Durante las horas pasadas en la sedentaria enfermería con olor a éter y alcohol iodado, Ignacio le contó su lucha contra el peronismo, movimiento que, tanto él como el Che, detestaban. Lucas disfrutó esas confesiones como si las relatase Tucídides. Pero Ignacio quiso darles un tono jocoso para levantar el ánimo de Lucas.

—Nos hacíamos la paja leyendo Marx, Lenin y Stalin. Y nos volvíamos a pajear insultando a Perón y su despótica señora. Los asociábamos a Mussolini, Hitler, Salazar, Franco, Somoza, Duvalier, Trujillo, toda esa mierda. Me pasaba noches conversando sobre Perón y Eva con Rosalía, la hermana de mi amigo Celso Ramírez.

—¿Quién era Rosalía?

Le explicó que ambos militaban en el Partido Comunista, un partido puritano.

—El comunismo es puritano, igual que la derecha.

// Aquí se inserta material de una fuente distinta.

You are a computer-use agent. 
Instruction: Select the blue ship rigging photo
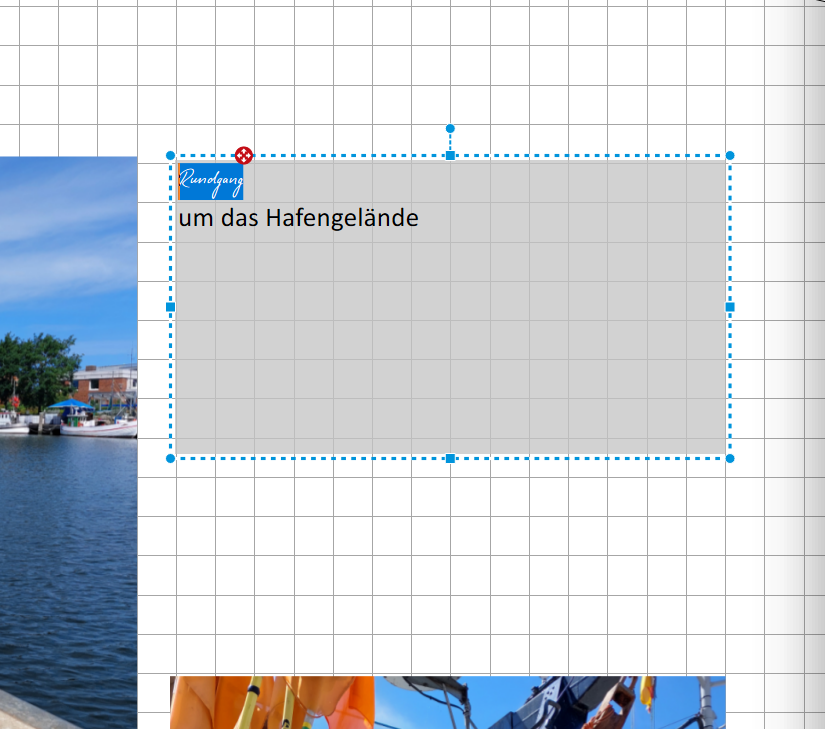(x=550, y=702)
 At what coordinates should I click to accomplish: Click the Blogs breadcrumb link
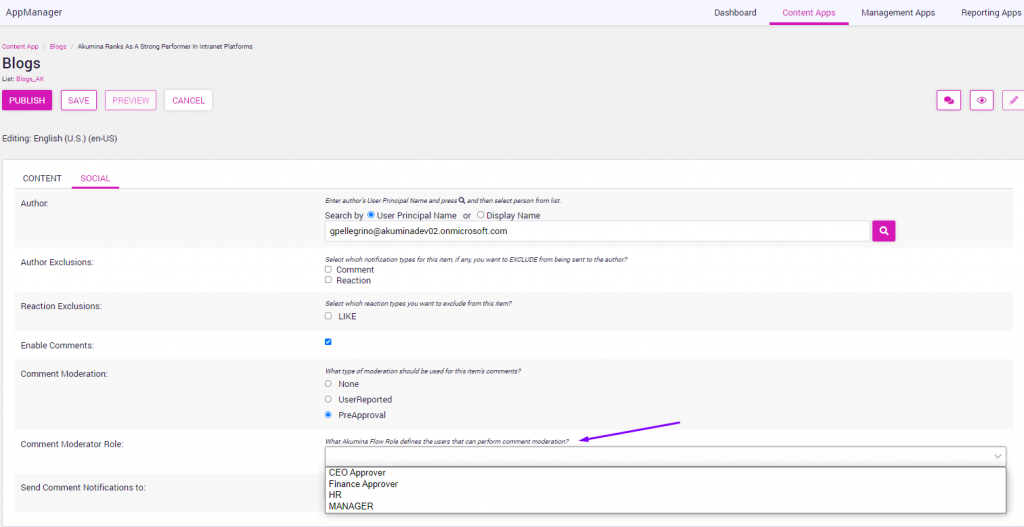58,47
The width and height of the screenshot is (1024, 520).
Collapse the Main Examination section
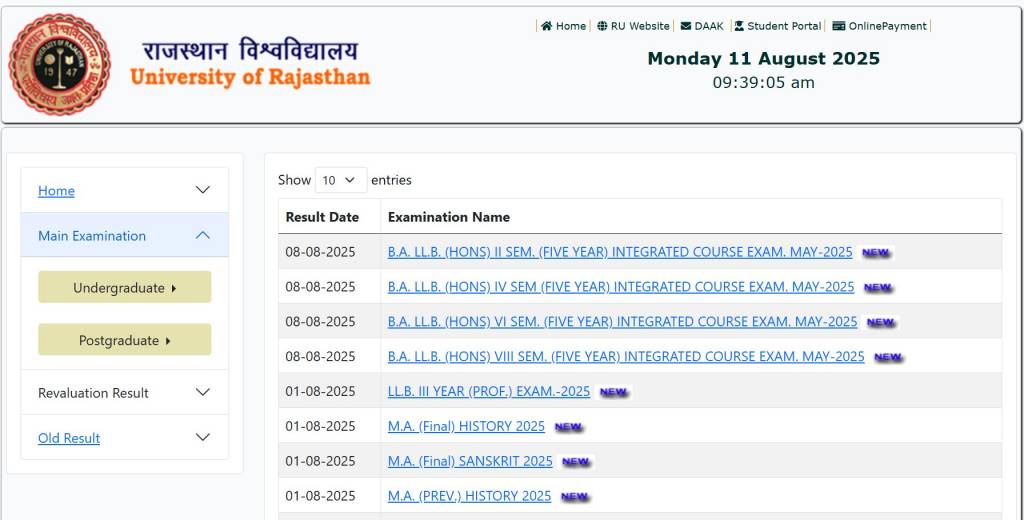tap(202, 236)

Entre los jóvenes circulaba una referencia que había hecho Lenin sobre el amor libre, comparándolo con la copa de agua. Si la copa fue bebida por otro, a vos no te dan ganas de bebería también. Qué pelotudez, ¿no? Fue decepcionante para los jóvenes que andábamos alzados, pero ¡lo había dicho Lenin! Tal vez no era cierto. O tal vez sí. Por eso nos privábamos de coger con las camaradas; eran de la familia.

Lucas sonrió. Estaba ligeramente incómodo con la repentina intimidad de Ignacio.

—Papá había sido anarquista y después se hizo comunista; en consecuencia, muy puritano también, cosa que heredé en parte.

Para ilustrar lo reprimido que había sido su padre, le contó que cuando niño le preguntaba: «Papá, ¿me querés?». Y el padre, inhibido, contestaba: «Te quiero ver grande». No podía decir: «Sí, te quiero, Ignacito». Le besaba el pelo y con suerte la frente. ¡Eran comunistas hipermorales que ponían freno a la libertad!

Rosalía volvió a la escena.

Sonriendo, Ignacio dijo que era una mina bárbara para esa edad y para cualquier edad, cuyos pechos y piernas perfectas lo arrastraban hacia subversivas contradicciones. Le narró que una noche iban a sufrir un allanamiento en la casa de ella. Ambos dispusieron quedarse para jugar de héroes, sólo jugar, de veras, porque Perón todavía no arrestaba sin una orden judicial. Por otra parte, a quienes buscarían los uniformados era a los padres, no a los hijos: por entonces la dictadura exhibía cierta prudencia. El resto de la familia se fue a lo de unos tíos, adonde Rosalía prometió llegar más tarde. Escucharon golpes, que no supieron si venían de la calle o del interior de la casa y se abrazaron. El abrazo los volteó sobre el sofá, a ella se le levantó la falda y del pantalón de Ignacio saltaron los botones. Rodaron y sucedió lo que nunca había imaginado posible.

Pasada la medianoche llegaron dos policías con papeles en la mano. Cuando intentaron cruzar la puerta, Ignacio empujó a uno de ellos sin saber qué hacía y Rosalía agarró el bate de Celso, con el que casi le quebró las piernas al otro. Dispararon hasta llegar sin respiración a la Costanera Sur. Allí se escondieron entre los árboles y volvieron a hacer el amor. Juraron que de esto jamás se enteraría Celso y, menos, algún miembro del Partido, porque los quemarían en la plaza pública. Qué boludos, ¿no?